DOCUMENT EXCERPT:
The Concert Critic Reviews The East Coast RedNeckRun Tour Featuring Obituary, Gruesome, 200 Stab Wounds and Cadaverous

Written By Braddon S. Williams

On this date in history, 4/4/2022, Hi-Fi in Indianapolis hosted an evening of pure brutality as Obituary, Gruesome, 200 Stab Wounds, and Cadaverous combined forces to bring a smorgasbord of extreme death metal flavors to the table.

Indy’s own Cadaverous opened the show with an efficiency and ferocity that set the template for all that would follow. The power trio is not the preferred format for a death metal band, but Cadaverous made it work.

200 Stab Wounds followed up with a much more thrash-oriented variant of the death metal style. Similar to the “fast” zombies in horror films, this style of death guarantees the band will catch and kill the listener at a much quicker pace. In the months following this show 200 Stab Wounds have generated a lot of buzz in the metal community.

Both Cadaverous and 200 Stab Wounds are relatively new bands and welcome additions to the scene, always a good circumstance. Gruesome have been around a bit longer, and the self-proclaimed tribute to Death (the seminal band that influenced myriad fans of the genre that bears their name) took things to the next level with their ferocious twin lead guitar onslaught.

Data entries:

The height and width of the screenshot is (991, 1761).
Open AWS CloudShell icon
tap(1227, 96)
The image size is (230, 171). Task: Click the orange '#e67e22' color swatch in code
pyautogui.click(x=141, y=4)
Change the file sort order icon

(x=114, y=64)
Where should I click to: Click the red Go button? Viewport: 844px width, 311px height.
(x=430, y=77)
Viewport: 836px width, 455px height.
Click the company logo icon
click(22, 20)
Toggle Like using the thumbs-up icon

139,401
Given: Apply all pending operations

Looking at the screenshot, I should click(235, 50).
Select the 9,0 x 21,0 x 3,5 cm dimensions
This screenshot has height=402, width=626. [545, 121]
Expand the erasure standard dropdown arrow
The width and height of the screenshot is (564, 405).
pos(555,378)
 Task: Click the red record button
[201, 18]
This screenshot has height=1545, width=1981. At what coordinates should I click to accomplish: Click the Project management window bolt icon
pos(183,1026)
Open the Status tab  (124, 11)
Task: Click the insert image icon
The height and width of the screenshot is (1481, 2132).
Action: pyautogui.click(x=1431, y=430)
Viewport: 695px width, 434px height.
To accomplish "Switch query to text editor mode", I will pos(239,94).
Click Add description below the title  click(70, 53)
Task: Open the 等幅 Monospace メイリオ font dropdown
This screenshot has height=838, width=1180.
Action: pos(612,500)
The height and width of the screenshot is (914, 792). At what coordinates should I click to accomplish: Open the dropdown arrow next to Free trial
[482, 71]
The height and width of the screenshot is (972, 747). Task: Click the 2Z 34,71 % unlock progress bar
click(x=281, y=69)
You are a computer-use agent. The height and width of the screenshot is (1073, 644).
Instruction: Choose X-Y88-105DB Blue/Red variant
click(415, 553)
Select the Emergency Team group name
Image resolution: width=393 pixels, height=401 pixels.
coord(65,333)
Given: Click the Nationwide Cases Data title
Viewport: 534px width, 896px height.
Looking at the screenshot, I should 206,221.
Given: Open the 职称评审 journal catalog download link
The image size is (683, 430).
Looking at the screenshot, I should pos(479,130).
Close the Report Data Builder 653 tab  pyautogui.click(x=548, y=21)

TASK 1: According to the concert review, which band opened the show at Hi-Fi?
TASK 2: Edit the concert review from "On this date" down to "made it work.", putting "feast" in place of "smorgasbord".
TASK 3: Proceed with the concert review from the point where it stops.

EXPECTED ANSWER 1: Cadaverous, a power trio from Indianapolis, opened the show.

EXPECTED ANSWER 2:
On this date in history, 4/4/2022, Hi-Fi in Indianapolis hosted an evening of pure brutality as Obituary, Gruesome, 200 Stab Wounds, and Cadaverous combined forces to bring a feast of extreme death metal flavors to the table.

Indy’s own Cadaverous opened the show with an efficiency and ferocity that set the template for all that would follow. The power trio is not the preferred format for a death metal band, but Cadaverous made it work.

EXPECTED ANSWER 3:
At this point I have to reiterate what I had previously said about the Hi-Fi’s superior sound and staging; every band I have seen at Hi-Fi has benefitted from the excellence of this club. I’m sure these opening bands would have been fine at a lesser venue, but Hi-Fi complimented everything that was good about them and elevated them beyond what they are accustomed to.

My previous experience with Obituary was at another fine club, Bogart’s in Cincinnati, but they were a support act for that show (and a killer one for certain) and as the headliner at an arguably superior venue, Obituary brought their “A” game. I was both amused and thrilled to see the band hit the stage for a buildup riff that went on for several minutes before singer John Tardy made his entrance. This was a technique famously utilized by James Brown in his heyday and it was proven to be a fine entrance for a death metal legend in a completely different musical universe. Tardy even borrowed deceased comedy icon Sam Kinison’s signature move of emitting a mighty primal scream away from the microphone. Luckily my wife and I were in the front row (again!) and Tardy basically yelled right in our faces! Throughout the set, Tardy tirelessly prowled the stage and acted as hype man for his bandmates and showed the appreciative crowd his enormous grin repeatedly. Donald Tardy’s drums were bestial and perfectly crushing, as was Terry Butler’s glorious bass tone. The guitars of Trevor Peres (rhythm) and Ken Andrews (lead) were ferocious, chunky, and lethal, and Obituary delivered a monstrous set of death metal elite tunes. The band seemed relaxed and fully aware of the pristine sound, lights, and stage setup.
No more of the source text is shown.